In 2017, Ohio State came into the season a favorite.
The Buckeyes were ranked No. 5 in the preseason AP poll and were the highest ranked team in the Big Ten, while the entire starting lineup was in their final season with the program, including eventual three-time Big Ten Player of the Year Kelsey Mitchell.
In that preseason, the Buckeyes played Urbana and dominated the Blue Knights 135-54 with Mitchell and Stephanie Mavunga leading the way in scoring.
Fast forward two seasons and Ohio State is no longer the favorite. The Buckeyes were not picked to be in the top five of the Big Ten by coaches or the media, and they did not receive even a single vote in the AP poll.
But regardless of the change in expectations, the result remained the same: an 81-point win against Urbana.
On Sunday, in Ohio State’s lone exhibition game before the real season starts, the Buckeyes showed the same dominance that the most talented and experience team the program has had in recent memory did, and they did it with three true freshmen starting.
Ohio State won this exhibition against the Blue Knights 131-50, highlighted by a pair of 25-point performances from freshman guards Jacy Sheldon and Kierstan Bell.
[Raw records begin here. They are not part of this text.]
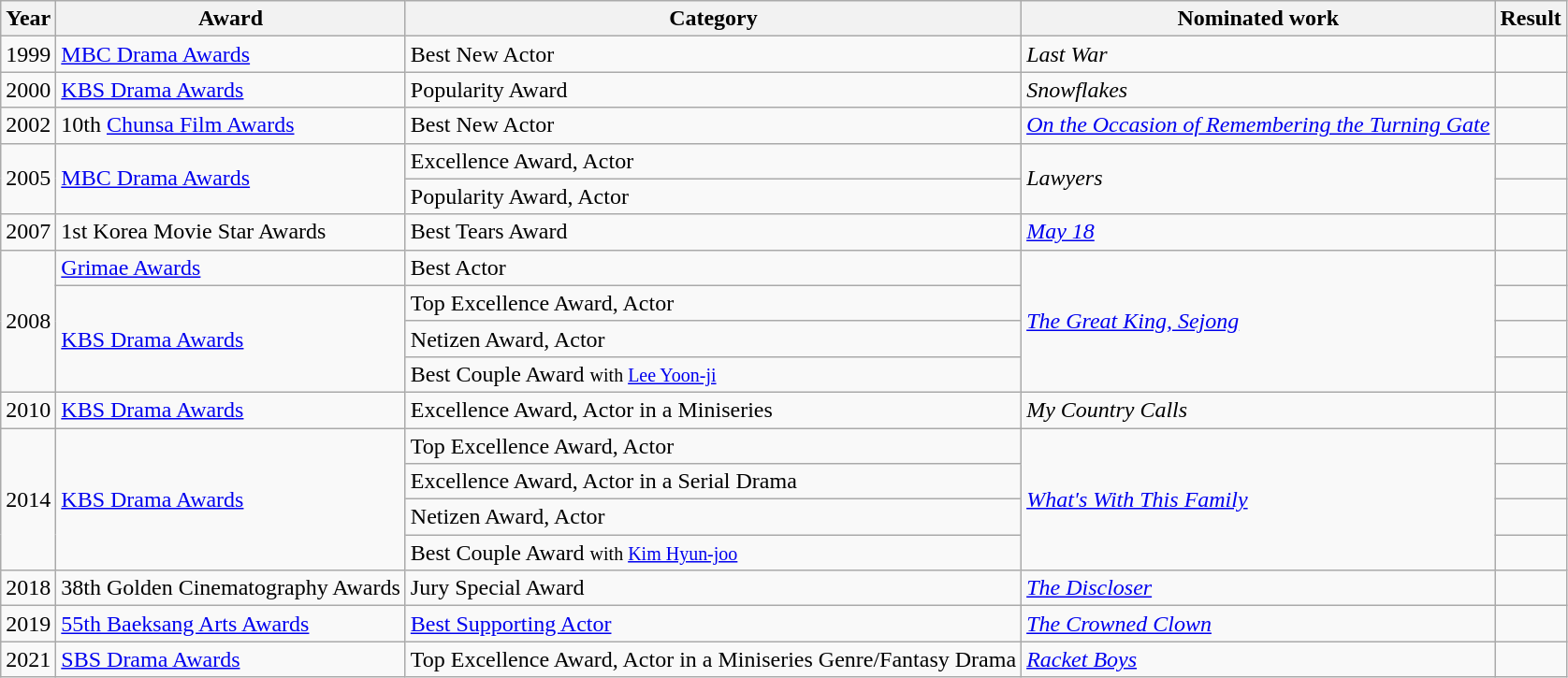
Jury Special Award (713, 588)
Result (1531, 19)
2018 (28, 588)
Popularity Award (713, 90)
Best Couple Award with Lee Yoon-ji (713, 374)
The Discloser (1258, 588)
2014 (28, 500)
Popularity Award, Actor (713, 196)
2000 (28, 90)
Nominated work (1258, 19)
Grimae Awards (230, 268)
Award (230, 19)
1999 (28, 54)
Category (713, 19)
What's With This Family (1258, 500)
2010 (28, 410)
38th Golden Cinematography Awards (230, 588)
Lawyers (1258, 179)
Excellence Award, Actor (713, 161)
2019 (28, 624)
Best Tears Award (713, 232)
The Great King, Sejong (1258, 321)
Best Supporting Actor (713, 624)
My Country Calls (1258, 410)
2008 (28, 321)
SBS Drama Awards (230, 660)
Excellence Award, Actor in a Serial Drama (713, 482)
Year (28, 19)
55th Baeksang Arts Awards (230, 624)
Excellence Award, Actor in a Miniseries (713, 410)
10th Chunsa Film Awards (230, 125)
Snowflakes (1258, 90)
2002 (28, 125)
Top Excellence Award, Actor in a Miniseries Genre/Fantasy Drama (713, 660)
The Crowned Clown (1258, 624)
Last War (1258, 54)
Racket Boys (1258, 660)
2005 (28, 179)
1st Korea Movie Star Awards (230, 232)
2021 (28, 660)
On the Occasion of Remembering the Turning Gate (1258, 125)
2007 (28, 232)
May 18 (1258, 232)
Best Couple Award with Kim Hyun-joo (713, 553)
Best Actor (713, 268)
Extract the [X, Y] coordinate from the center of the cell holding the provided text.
“Getting all our nerves out, that was really fun,” Sheldon said. “Our first time playing a real game was really cool and I think we learned a lot, so we have a lot to build on.”
Sheldon earned her 25 points on 11-of-19 shooting and added eight rebounds and five steals in almost 31 minutes of play, ending with a team-high plus-60.
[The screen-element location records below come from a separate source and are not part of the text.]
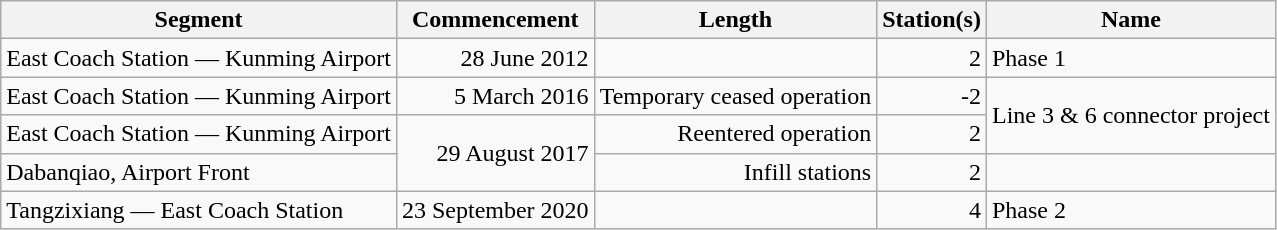
Infill stations [736, 172]
4 [932, 210]
Dabanqiao, Airport Front [199, 172]
Phase 1 [1130, 58]
Station(s) [932, 20]
Commencement [495, 20]
Tangzixiang — East Coach Station [199, 210]
Length [736, 20]
23 September 2020 [495, 210]
Reentered operation [736, 134]
Phase 2 [1130, 210]
-2 [932, 96]
Name [1130, 20]
Segment [199, 20]
5 March 2016 [495, 96]
Line 3 & 6 connector project [1130, 115]
28 June 2012 [495, 58]
29 August 2017 [495, 153]
Temporary ceased operation [736, 96]
Provide the [x, y] coordinate of the cell's center where the given text is located.  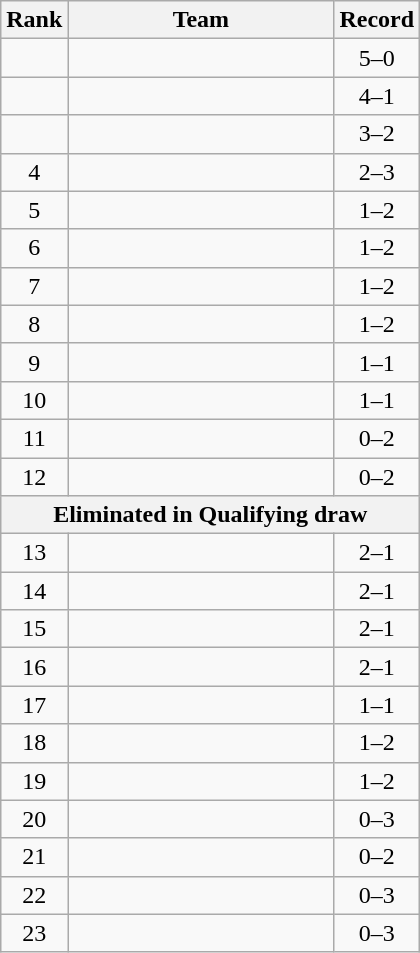
4–1 [377, 96]
7 [34, 286]
17 [34, 705]
8 [34, 324]
6 [34, 248]
14 [34, 591]
20 [34, 819]
12 [34, 477]
5–0 [377, 58]
Rank [34, 20]
Eliminated in Qualifying draw [210, 515]
2–3 [377, 172]
23 [34, 933]
10 [34, 400]
21 [34, 857]
22 [34, 895]
3–2 [377, 134]
13 [34, 553]
Team [201, 20]
5 [34, 210]
11 [34, 438]
15 [34, 629]
18 [34, 743]
19 [34, 781]
9 [34, 362]
16 [34, 667]
4 [34, 172]
Record [377, 20]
Bell was slightly more efficient at 10 for 14, and earned four steals in just over 22 minutes.
“We’ve worked hard in the preseason, so just happy to see our kids take some of that stuff we’ve done and put it onto the court today,” Ohio State head coach Kevin McGuff said. “We still have a long, long way to go, but at least I think you could see some of the talent that we have, and we’re very young, so we made a lot of youthful mistakes, but I’m excited about what this team could ultimately end up being.”
The Buckeyes opened the game on a three from Bell on the first possession and never looked back, never losing the lead on their way to shooting 66.3 percent from the field and 42.9 percent from three.
Urbana committed 27 turnovers in the game, which turned into 49 points for Ohio State. For McGuff, he said the team improved in a variety of areas in the past week since the closed scrimmage against Eastern Michigan.
“We shot the ball better, we were more efficient on offense and just executed a little bit better, also rebounded a little bit better,” he said. “I thought we got better from last Sunday to this Sunday, and that’s the key for us. With so many new people, we still have a long way to go, but if we just keep improving, I think we’ll end up in a good place.”
Even after being up 66-25 at halftime and being up 98-36 after three quarters, the Buckeyes never took their foot off the gas, something Sheldon said became a focus as the game grew more and more out of hand.
“We focused a lot on staying focused with our play, our game, rebounding, defense are some things we have to get better on,” she said. “We tried to stay focus on that to stay in the game.”
Ohio State opens its season against Valparaiso a week from this exhibition, and go into it without much in the way of expectations from polls or preseason outlooks.
In 2017 that wasn’t the case, and the Buckeyes somewhat underperformed while striving for those lofty goals. That Ohio State team did go 28-7, but none of it mattered after an upset defeat to Central Michigan that cost the Buckeyes a spot in the Sweet 16.
No one knows what Ohio State is going to do this year, but an 81-point win in an exhibition game shows that the sky could be the limit for a team full of youth and potential.